Mit diesem Schritt endet der Bewerbungsprozess offiziell, obwohl sowohl für den Bewerber als auch für den Arbeitgeber die kontinuierliche Entwicklung und das Engagement in der beruflichen Rolle weitergehen. Die Zusammenarbeit und das gegenseitige Feedback zwischen Mitarbeiter und Arbeitgeber sind unerlässlich, um eine positive und produktive Arbeitsumgebung zu schaffen und aufrechtzuerhalten.

Fragen und Antworten zum Bewerbungsprozess

  1. Wie lange dauert der durchschnittliche Bewerbungsprozess in Deutschland?

    Der durchschnittliche Bewerbungsprozess in Deutschland dauert von der Ausschreibung der Stelle bis zur Einstellung des Bewerbers etwa 28 bis 42 Tage, kann aber je nach Branche und Position variieren.

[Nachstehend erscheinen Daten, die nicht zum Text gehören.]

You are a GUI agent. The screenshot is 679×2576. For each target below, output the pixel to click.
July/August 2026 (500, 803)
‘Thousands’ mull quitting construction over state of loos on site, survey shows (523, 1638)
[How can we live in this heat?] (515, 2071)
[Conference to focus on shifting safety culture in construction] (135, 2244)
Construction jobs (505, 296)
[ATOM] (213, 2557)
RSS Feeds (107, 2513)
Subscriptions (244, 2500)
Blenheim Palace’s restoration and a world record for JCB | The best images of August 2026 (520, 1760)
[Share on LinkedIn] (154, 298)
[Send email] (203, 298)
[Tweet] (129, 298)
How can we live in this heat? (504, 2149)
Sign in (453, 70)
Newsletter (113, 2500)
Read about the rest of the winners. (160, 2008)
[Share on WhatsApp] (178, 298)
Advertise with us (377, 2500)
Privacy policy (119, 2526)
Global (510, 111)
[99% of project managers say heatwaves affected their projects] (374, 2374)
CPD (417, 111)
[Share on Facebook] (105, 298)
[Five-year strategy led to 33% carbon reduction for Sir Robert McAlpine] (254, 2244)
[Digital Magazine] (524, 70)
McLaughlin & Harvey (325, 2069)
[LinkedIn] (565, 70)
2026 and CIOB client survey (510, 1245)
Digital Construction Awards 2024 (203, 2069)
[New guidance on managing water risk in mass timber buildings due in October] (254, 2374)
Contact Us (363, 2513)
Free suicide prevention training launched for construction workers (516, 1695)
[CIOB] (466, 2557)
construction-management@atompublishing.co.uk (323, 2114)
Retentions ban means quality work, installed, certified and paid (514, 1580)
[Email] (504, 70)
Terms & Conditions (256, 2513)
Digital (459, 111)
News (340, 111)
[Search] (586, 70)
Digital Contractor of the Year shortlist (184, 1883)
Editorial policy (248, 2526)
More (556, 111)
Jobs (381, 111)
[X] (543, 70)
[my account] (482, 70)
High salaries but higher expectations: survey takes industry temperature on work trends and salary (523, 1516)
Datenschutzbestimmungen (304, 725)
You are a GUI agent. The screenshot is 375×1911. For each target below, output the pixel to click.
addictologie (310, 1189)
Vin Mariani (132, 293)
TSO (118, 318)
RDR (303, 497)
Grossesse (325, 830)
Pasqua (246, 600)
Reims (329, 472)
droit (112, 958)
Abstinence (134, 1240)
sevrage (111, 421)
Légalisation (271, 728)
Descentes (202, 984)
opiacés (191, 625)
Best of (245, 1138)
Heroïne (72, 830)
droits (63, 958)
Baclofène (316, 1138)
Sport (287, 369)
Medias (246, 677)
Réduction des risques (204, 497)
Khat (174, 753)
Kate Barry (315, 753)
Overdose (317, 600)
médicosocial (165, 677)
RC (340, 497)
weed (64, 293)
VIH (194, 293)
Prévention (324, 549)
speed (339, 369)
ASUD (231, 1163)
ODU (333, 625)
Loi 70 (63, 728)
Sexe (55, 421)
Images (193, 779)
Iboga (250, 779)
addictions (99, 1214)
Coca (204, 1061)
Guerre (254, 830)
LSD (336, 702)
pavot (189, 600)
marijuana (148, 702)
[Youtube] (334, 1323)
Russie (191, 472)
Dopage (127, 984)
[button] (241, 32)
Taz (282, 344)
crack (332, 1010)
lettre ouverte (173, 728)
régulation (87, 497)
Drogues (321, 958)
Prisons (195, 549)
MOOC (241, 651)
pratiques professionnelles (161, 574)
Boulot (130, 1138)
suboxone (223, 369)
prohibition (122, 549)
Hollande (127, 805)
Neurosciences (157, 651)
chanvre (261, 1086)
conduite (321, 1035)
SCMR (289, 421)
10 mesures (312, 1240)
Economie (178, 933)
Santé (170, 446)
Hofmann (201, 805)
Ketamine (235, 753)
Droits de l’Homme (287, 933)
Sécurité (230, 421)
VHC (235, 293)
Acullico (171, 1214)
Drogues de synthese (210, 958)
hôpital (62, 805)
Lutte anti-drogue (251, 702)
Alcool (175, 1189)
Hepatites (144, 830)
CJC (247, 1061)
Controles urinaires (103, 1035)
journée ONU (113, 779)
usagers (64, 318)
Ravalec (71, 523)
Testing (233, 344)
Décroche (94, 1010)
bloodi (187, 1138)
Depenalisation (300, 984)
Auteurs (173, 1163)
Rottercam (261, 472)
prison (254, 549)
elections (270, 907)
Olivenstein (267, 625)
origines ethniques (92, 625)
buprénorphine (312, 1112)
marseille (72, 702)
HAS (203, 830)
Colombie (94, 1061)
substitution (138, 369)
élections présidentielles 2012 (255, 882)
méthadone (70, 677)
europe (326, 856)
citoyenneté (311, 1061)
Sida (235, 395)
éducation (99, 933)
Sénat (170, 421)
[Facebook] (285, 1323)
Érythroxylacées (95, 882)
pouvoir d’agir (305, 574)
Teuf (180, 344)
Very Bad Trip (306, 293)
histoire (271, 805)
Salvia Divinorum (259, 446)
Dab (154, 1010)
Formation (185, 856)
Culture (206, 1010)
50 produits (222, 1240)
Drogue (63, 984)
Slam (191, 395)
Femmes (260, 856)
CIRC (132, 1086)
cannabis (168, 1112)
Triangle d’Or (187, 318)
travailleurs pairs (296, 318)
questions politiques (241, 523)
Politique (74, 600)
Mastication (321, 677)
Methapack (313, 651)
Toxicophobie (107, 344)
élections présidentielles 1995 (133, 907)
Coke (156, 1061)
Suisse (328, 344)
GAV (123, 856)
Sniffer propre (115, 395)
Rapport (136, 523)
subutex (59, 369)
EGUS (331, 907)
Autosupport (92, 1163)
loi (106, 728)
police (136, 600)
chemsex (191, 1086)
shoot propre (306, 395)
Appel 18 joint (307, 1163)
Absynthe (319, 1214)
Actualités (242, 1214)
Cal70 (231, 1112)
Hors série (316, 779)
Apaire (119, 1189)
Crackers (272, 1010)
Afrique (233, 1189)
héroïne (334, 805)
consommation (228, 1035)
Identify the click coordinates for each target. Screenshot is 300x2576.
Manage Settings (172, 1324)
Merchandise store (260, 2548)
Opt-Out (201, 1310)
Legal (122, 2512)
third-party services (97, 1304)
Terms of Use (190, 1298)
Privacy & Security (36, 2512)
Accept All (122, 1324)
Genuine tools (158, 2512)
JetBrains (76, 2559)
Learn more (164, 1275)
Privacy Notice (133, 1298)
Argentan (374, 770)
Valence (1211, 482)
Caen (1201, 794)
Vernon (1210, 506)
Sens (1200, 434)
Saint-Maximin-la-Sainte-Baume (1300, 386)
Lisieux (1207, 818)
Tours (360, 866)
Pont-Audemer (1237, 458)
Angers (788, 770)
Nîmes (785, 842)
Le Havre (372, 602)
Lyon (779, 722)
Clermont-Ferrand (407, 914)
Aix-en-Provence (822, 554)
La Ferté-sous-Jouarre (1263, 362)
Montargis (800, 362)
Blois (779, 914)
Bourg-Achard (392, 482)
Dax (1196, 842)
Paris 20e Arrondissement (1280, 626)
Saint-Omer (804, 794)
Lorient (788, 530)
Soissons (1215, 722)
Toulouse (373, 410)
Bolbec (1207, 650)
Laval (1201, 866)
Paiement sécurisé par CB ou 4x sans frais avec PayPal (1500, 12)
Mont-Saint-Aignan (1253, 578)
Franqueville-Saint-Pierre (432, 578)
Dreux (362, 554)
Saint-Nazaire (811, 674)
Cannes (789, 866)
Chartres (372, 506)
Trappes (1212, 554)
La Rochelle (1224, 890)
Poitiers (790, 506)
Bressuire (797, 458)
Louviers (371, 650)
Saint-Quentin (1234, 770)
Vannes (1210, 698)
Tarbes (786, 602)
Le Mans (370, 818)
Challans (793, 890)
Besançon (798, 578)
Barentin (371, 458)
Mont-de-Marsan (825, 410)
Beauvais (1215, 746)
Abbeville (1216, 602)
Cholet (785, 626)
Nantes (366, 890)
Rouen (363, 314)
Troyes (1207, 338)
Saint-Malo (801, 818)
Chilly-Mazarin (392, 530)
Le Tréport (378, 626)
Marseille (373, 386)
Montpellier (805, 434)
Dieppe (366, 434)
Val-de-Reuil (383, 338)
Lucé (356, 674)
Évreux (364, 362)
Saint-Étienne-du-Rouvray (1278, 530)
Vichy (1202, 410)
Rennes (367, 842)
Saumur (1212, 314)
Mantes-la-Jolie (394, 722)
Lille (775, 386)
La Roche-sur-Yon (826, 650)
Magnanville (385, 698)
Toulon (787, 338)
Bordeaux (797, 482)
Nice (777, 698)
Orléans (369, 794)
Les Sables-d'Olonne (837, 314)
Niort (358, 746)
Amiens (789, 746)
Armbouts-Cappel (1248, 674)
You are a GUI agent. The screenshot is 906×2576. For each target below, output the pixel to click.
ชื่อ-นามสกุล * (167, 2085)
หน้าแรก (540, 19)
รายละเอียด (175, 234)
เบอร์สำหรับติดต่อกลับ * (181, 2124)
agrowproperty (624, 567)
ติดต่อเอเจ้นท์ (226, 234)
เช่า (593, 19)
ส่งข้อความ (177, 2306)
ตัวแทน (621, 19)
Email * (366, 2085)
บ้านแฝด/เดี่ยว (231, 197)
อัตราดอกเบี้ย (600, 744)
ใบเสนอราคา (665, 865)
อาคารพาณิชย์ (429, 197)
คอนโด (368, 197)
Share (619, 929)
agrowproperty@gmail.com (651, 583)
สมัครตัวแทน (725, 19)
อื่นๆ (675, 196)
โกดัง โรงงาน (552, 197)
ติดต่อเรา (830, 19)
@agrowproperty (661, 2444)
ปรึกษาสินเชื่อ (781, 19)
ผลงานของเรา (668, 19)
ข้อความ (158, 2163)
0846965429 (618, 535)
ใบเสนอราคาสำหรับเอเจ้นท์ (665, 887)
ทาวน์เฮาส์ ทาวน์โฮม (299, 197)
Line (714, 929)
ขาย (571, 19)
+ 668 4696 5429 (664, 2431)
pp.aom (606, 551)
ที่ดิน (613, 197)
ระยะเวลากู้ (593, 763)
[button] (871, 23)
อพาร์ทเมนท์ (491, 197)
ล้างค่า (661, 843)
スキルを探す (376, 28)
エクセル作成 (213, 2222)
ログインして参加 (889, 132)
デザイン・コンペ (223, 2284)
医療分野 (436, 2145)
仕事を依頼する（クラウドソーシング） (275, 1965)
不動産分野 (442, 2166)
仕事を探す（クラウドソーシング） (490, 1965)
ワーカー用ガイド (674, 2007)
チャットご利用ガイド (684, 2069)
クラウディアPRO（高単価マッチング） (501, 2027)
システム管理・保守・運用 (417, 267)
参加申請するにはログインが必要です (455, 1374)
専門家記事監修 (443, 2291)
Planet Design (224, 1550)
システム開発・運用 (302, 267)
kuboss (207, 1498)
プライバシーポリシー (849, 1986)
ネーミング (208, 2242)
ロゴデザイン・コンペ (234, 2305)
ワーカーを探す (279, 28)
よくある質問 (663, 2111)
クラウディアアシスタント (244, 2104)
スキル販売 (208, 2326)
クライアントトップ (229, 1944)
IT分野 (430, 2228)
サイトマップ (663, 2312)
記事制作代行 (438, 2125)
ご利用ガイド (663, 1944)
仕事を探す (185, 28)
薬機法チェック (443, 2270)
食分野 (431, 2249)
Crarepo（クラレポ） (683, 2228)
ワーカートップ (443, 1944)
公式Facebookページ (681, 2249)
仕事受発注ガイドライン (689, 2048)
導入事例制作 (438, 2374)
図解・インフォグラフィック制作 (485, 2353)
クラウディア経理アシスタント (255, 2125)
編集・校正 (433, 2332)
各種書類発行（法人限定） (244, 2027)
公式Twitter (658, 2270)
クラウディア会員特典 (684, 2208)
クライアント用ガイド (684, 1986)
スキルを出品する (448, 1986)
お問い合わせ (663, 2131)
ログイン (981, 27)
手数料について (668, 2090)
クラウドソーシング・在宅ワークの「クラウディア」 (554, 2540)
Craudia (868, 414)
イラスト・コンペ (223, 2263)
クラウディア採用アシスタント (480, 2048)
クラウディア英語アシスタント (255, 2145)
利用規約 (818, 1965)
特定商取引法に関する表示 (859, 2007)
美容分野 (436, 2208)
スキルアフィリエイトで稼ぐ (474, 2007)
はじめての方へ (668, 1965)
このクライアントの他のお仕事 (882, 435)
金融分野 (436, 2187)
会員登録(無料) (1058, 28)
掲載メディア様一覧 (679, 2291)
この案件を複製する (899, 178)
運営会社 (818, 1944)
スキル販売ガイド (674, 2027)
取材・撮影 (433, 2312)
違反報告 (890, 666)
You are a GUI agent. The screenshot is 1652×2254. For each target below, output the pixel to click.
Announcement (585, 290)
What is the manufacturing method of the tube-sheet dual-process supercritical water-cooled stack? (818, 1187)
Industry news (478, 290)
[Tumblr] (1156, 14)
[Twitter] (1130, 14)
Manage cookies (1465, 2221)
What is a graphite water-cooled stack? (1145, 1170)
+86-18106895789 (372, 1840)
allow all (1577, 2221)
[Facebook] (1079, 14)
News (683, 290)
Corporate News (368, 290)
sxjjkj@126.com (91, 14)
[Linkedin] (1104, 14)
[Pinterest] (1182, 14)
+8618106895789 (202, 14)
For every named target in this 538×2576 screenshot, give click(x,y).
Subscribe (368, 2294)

  2. Wie viele Bewerber gibt es im Durchschnitt auf eine Stelle in Deutschland?

    Je nach Branche und Position kann die Anzahl der Bewerber stark variieren, aber im Durchschnitt bewerben sich in Deutschland etwa 50 Personen auf eine ausgeschriebene Stelle.

  3. Wie wichtig sind soziale Netzwerke für die Stellensuche?

    Soziale Netzwerke spielen eine immer größere Rolle bei der Stellensuche: Eine Studie des Bitkom aus dem Jahr 2022 ergab, dass 56% der Befragten soziale Medien für die Jobsuche nutzen.

  4. Wie viele Jobs werden durch persönliche Kontakte vermittelt?

    Schätzungen zufolge werden in Deutschland etwa 30% der Jobs durch persönliche Kontakte vermittelt, was die Bedeutung des Netzwerkens unterstreicht.

  5. Wie oft wechseln Menschen in Deutschland ihren Job?

    Nach Angaben des Statistischen Bundesamts wechseln Arbeitnehmer in Deutschland im Durchschnitt alle 10,5 Jahre ihren Job.

  6. Wie hoch ist die durchschnittliche Erfolgsquote bei Bewerbungen?

    Die Erfolgsquote variiert je nach Branche, Qualifikationsniveau und Art der Stelle, aber im Durchschnitt führen etwa 10% der Bewerbungen zu einem Vorstellungsgespräch.

  7. Wie viele Bewerber kommen im Durchschnitt zu einem Vorstellungsgespräch?

    Im Durchschnitt lädt ein Arbeitgeber 5 bis 10 Bewerber zu einem Vorstellungsgespräch ein, aber dies hängt stark von der Anzahl und Qualität der eingegangenen Bewerbungen ab.

  8. Wie lange dauert ein durchschnittliches Vorstellungsgespräch?

    Ein Vorstellungsgespräch dauert in Deutschland im Durchschnitt zwischen 30 und 60 Minuten, kann aber je nach Position und Arbeitgeber variieren.

  9. Wie lange dauert es im Durchschnitt, bis ein Bewerber nach einem Vorstellungsgespräch eine Rückmeldung erhält?

    Die Dauer bis zur Rückmeldung kann im Bewerbungsprozess stark variieren, im Durchschnitt erhalten Bewerber jedoch innerhalb von ein bis zwei Wochen nach einem Vorstellungsgespräch eine Rückmeldung.

  10. Wie verbreitet sind Assessment-Center in Deutschland?

    Assessment-Center sind besonders bei größeren Unternehmen und für Führungs- oder Trainee-Positionen im Bewerbungsprozess üblich. Schätzungsweise 20% der Unternehmen in Deutschland nutzen diese Methode im Auswahlprozess.